Может, у кого в день рождения черемуха расцветает, а у меня светлосерые выходят на открытые места! Смелые, уверенные, но и мы не робкого десятка!
Дух захватывает, как действительность иногда концентрируется в нужном месте и в нужное время, именно так, как ты и предполагал, но в то же время только так и могло быть.
Вот он, образ зимнего поля!
Какое зимнее поле без светлосерого!
И так мы стояли, вглядываясь, не оживет ли снова вершина сугроба, как вдруг он опять появился, спрыгнул на дорогу и повернулся грудью, не только повернулся, он двинулся к нам!
Что сделали мы? Тихонько и грустно побрели обратно, той же дорогой, чуть не хлопнув себя по лбу, — как будто что-то забыто и надо возвращаться; эта другая притворилась, что дальше идти и не собиралась, и повернулась она не на все 180 градусов, а вполоборота, так и шла, скособочась, стараясь как бы заглянуть через плечо, как там — трусит по дороге следом, ковыляет по обочине рядом с дорогой, а может, он там и не один, а может, и нет никого.
Ну что, не пустил тебя светлосерый в свое урочище!
Сначала покрасовался, потом двинул навстречу — может, нес ключи от этого поля, слово, поздравление, ободряющий привет!
А может, и сейчас еще несет!
Надо было идти вперед, зря вернулась.

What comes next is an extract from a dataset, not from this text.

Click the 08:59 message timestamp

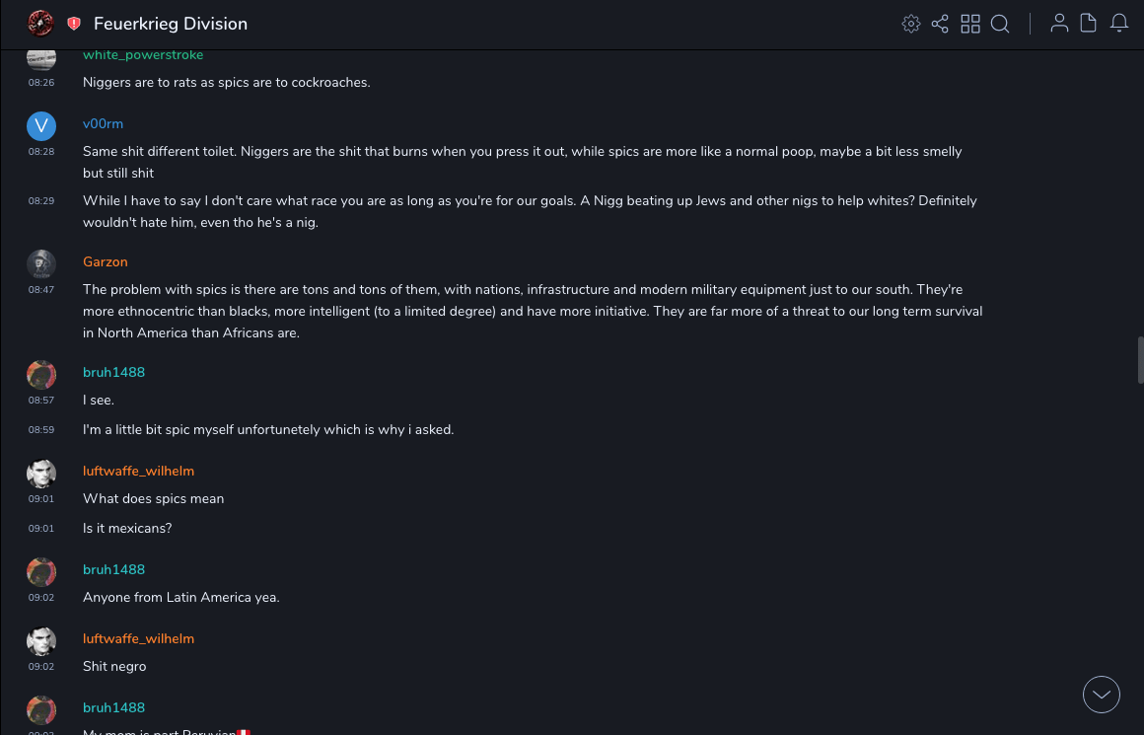coord(41,430)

Ну и отправляйтесь сами. Для первой встречи достаточно. Одинокий охотник за метафорами уважает чужую территорию!
А лен пойдет на паклю. Не много его там и осталось.
Вот и сарай. Мы остановились. Хотелось поскорее укрыться в стенах, зарыться в сено. Ну а дальше что? Зимний день скоро кончится. Так и сидеть, чего ждать, кого ждать, от чего спасаться.

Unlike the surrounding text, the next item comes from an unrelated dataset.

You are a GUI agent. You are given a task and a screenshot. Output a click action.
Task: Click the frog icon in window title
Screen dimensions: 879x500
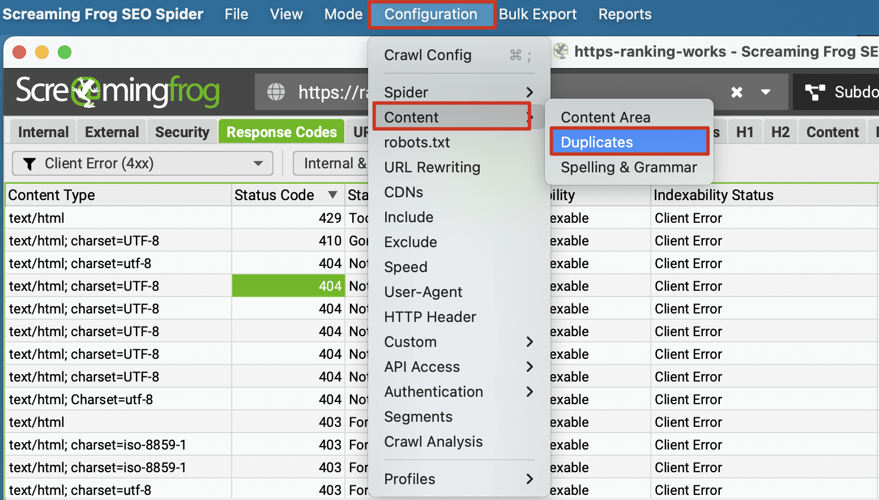561,52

И вот она, другая, подхватила увесистую лесину, взвалила на плечо — это было, можно сказать, даже бревно, метра четыре длиной, — и бойко дальше, в гору, к брошенной деревне Гадомля, пустая улица, пустые дома, туда, к какой-никакой, а все же деревне. Тут она нашла жердину потоньше. На этой пустой улице нам было спокойнее, хотя светлосерые-то знали лучше нас эту деревню.
Теперь надо было спускаться в низину, путь предстоял через лесок. Надо ли говорить, что проскочили мы его быстрым шагом, просто оглянуться не успели.
Когда наконец показалось спасительное Заселище, жердину мы бросили (циркачи спрыгивают с проволоки на твердую почву и отбрасывают шест).
Вот уж не думала, что придется трусить с бревном на плече по заселицким севооборотам! Было нас двое, осталась снова одна, справно топающая в ушанке, черных валенках, с сумчаткой на ремне.
Тут я живенько притопала в деревню и стала ломиться в дом бригадира. Ворота были закрыты, а у крыльца бушевала овчарка. Вышла хозяйка, собака рвалась с цепи прямо у дверей. Никогда я не видала такой ярости.
Овчарка хрипела на натянутой хозяйской цепи и рвалась ко мне так, будто уловила волчий привет, который был со мной послан именно ей.
— Может, у вас такие есть серые собаки в деревне, бегают за Гадомлей?
— Нет у нас никаких серых собак. Это волки.
Сон о льне тети Нины.
— Какой сон мне сегодня приснился. Пришла будто бы ко мне почтальонша. Стучится в окно:
— Слезавай с печки. Смотри, что я тебе принесла! — и вынимает из сумки комочек, завернутый в газетку, и подает мне.
Я думала, телеграмма или письмо, да это лен!
— Я тебе опытку принесла — она разворачивает сверток, подает мне прядочку, а костигу растрохнула в окно.
— Нюра, лен улежавши, хороший, прямо лентом. Подымать надо! Красивая прядка, шелковая, как твоя кофта!
Бывает, все, что написано женской рукой, возьмут и сравнят, например, с вышиванием гладью.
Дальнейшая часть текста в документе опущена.